A week after the meeting I was placed on a pip after never having been written up here before after nearly two years. Someone suggested to me the CHRO meeting was the catalyst because “it brought scrutiny to our process from c-suite” and that pissed off the director.

Also, my LinkedIn account is my own. who I’m friends with there is none of the companies business. there’s no policy about that either. they’re calling it “unprofessional behavior.”

normally when you’re placed on a pip, you can write a rebuttal to employee relations about it, but it was inferred to me that doing so would result in my immediate term.

my wife isn’t working right now, the job market for recruiters and HR is dismal and I have a baby at home.
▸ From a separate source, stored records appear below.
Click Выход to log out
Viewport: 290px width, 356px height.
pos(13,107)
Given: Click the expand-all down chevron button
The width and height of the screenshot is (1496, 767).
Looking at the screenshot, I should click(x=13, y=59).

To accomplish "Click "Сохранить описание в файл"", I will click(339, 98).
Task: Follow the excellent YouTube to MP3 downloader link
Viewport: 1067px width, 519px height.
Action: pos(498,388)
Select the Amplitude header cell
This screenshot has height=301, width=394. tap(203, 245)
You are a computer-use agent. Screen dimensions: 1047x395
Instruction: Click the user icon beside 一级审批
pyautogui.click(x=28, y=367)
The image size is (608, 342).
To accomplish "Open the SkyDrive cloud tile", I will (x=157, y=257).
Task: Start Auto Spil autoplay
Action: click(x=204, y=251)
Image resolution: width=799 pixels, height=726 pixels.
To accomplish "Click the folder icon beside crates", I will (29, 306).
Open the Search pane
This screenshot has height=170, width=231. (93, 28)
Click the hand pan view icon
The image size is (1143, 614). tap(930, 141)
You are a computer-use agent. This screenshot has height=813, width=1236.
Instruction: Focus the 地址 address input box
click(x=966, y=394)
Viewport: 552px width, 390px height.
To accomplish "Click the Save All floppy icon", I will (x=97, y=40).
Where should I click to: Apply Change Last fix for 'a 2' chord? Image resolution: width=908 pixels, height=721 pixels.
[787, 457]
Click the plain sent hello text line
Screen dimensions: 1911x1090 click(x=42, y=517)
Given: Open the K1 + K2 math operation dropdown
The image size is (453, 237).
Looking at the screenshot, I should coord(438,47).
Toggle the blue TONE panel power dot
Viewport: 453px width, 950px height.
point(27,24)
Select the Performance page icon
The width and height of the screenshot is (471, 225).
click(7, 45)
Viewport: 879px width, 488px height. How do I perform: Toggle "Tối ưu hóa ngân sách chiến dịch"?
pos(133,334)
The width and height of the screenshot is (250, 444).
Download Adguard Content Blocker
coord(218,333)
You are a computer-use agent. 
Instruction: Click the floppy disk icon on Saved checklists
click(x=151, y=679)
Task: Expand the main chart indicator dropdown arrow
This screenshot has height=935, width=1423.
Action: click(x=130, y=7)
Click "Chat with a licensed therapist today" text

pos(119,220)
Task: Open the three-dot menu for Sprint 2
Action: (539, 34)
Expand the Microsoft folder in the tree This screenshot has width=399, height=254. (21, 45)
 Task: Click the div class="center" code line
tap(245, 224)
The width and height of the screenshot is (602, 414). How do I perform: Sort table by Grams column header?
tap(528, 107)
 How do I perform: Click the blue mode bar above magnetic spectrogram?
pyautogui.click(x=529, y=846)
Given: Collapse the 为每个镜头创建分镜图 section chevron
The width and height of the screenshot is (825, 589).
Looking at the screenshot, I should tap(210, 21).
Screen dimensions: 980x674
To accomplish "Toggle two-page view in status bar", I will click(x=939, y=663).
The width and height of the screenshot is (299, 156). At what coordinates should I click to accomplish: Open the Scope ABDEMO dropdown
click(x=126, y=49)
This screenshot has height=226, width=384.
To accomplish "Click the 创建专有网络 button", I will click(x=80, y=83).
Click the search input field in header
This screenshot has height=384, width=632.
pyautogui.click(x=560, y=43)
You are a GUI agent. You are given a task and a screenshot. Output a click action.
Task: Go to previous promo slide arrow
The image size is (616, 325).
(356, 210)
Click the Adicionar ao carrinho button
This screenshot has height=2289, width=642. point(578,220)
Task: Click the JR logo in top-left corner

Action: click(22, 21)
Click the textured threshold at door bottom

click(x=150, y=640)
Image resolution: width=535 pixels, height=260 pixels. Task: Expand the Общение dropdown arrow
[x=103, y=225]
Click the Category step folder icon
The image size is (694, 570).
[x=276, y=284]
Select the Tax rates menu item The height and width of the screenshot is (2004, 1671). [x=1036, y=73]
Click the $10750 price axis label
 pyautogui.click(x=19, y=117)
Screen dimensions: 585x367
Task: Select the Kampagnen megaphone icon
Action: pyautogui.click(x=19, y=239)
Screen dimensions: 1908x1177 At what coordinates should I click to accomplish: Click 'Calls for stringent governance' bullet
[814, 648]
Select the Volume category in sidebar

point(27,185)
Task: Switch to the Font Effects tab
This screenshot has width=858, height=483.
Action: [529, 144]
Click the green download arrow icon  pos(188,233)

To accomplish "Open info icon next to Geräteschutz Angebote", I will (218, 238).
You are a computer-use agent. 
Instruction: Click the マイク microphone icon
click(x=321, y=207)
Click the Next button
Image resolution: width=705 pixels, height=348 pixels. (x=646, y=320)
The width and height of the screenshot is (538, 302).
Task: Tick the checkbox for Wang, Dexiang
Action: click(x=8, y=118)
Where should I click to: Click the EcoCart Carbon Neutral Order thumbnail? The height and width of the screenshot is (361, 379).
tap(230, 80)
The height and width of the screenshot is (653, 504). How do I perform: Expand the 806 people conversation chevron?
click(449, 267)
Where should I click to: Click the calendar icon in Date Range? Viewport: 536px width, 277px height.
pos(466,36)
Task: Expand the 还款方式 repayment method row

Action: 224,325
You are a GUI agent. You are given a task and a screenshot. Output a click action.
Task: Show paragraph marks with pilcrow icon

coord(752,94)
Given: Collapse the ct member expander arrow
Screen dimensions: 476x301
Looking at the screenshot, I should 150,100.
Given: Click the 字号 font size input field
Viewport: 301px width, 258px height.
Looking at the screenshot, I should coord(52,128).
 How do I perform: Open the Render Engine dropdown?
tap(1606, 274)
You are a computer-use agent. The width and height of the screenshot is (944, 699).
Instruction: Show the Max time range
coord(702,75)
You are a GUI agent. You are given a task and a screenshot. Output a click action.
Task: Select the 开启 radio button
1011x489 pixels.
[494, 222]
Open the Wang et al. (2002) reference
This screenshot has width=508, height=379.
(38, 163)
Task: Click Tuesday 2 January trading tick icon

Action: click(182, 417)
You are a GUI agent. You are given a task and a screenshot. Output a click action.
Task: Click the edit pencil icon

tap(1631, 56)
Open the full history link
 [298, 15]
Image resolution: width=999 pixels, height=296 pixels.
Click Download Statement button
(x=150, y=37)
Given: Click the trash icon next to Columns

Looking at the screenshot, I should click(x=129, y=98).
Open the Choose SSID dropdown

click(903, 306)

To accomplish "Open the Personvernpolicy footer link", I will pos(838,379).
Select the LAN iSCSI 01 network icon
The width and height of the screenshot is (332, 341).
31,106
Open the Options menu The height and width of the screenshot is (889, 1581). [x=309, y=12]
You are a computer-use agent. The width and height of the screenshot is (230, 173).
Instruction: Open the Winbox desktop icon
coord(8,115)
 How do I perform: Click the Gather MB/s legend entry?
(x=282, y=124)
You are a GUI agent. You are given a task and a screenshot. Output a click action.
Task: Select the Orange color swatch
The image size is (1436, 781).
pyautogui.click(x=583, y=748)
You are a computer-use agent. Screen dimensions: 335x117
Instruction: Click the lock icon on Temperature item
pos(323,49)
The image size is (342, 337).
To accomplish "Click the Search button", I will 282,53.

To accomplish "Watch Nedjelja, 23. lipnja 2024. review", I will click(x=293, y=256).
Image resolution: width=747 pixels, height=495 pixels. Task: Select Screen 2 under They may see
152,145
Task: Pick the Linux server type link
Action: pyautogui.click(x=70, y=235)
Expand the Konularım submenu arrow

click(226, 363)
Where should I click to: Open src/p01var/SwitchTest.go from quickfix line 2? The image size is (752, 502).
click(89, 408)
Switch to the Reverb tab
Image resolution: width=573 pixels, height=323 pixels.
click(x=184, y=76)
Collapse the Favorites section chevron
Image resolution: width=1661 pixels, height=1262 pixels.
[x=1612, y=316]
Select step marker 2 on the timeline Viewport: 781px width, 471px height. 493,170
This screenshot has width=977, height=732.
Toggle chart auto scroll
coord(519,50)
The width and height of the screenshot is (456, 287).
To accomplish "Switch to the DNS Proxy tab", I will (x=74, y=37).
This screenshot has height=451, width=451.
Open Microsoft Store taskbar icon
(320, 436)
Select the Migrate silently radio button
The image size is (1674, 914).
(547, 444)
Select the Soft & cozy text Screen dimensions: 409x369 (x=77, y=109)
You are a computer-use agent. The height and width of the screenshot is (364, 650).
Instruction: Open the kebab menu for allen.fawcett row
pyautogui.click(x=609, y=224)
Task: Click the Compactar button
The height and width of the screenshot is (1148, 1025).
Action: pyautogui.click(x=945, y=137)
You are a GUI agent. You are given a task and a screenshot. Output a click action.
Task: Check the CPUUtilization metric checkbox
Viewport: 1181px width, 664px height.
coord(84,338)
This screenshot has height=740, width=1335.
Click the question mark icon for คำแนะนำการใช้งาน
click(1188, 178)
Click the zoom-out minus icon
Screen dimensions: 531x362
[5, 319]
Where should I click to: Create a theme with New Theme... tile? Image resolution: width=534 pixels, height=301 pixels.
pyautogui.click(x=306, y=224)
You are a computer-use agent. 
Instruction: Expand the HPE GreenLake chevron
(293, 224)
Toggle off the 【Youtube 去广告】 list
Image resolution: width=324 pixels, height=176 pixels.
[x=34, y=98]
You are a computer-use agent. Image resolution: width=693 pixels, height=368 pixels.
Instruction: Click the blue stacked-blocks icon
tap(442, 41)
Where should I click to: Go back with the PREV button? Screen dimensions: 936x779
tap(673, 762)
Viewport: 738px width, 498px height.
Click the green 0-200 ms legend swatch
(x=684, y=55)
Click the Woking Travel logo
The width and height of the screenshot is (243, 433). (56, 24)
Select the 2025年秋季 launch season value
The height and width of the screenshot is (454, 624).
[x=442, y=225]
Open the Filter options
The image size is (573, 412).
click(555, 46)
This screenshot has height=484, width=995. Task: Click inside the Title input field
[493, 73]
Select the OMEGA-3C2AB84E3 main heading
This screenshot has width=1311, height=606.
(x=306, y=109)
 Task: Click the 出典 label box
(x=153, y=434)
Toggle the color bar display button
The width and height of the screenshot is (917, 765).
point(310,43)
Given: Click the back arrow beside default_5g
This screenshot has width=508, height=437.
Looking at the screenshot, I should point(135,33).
Part of the pip is to have a weekly meeting with my supervisor, who is on assignment out of the country. today’s meeting, he was shouting at me for how I recorded candidates in our tracker. I list all of the candidates names when I send multiple forward, which is how I’ve done it my entire tenure here. he wants the tracker to read “multiple candidates”. I misunderstood that’s what he wanted, but to shout – literally yell – at me while holding my job over my head isn’t right. is it? For record, there is no training, policy, or guide on recording in the tracker. we all just had to learn as we went.

I don’t know if an employment attorney would laugh me out of his office for stuff like this. I need advice to help me understand where I stand, what options if any that I have. I feel stuck between the proverbial rock and hard place.

If I argue any of these claims I’ll be fired on the spot. I don’t know what to do.

Comments

  1. monkeyman80 Avatar

    Outside some sort of labor agreement we’re all at will and can be terminated for unfair or poor reasons. Answering a question honestly that makes the c level execs look bad is exactly that.

    I’d ramp up the job search and if fired file for unemployment and appeal if denied.

  2. myshellly Avatar

    Being placed on a PIP plan is not actionable.

    Being late to work is an actual issue and valid reason for a PIP.

    Employers can monitor your social media and make rules about social media.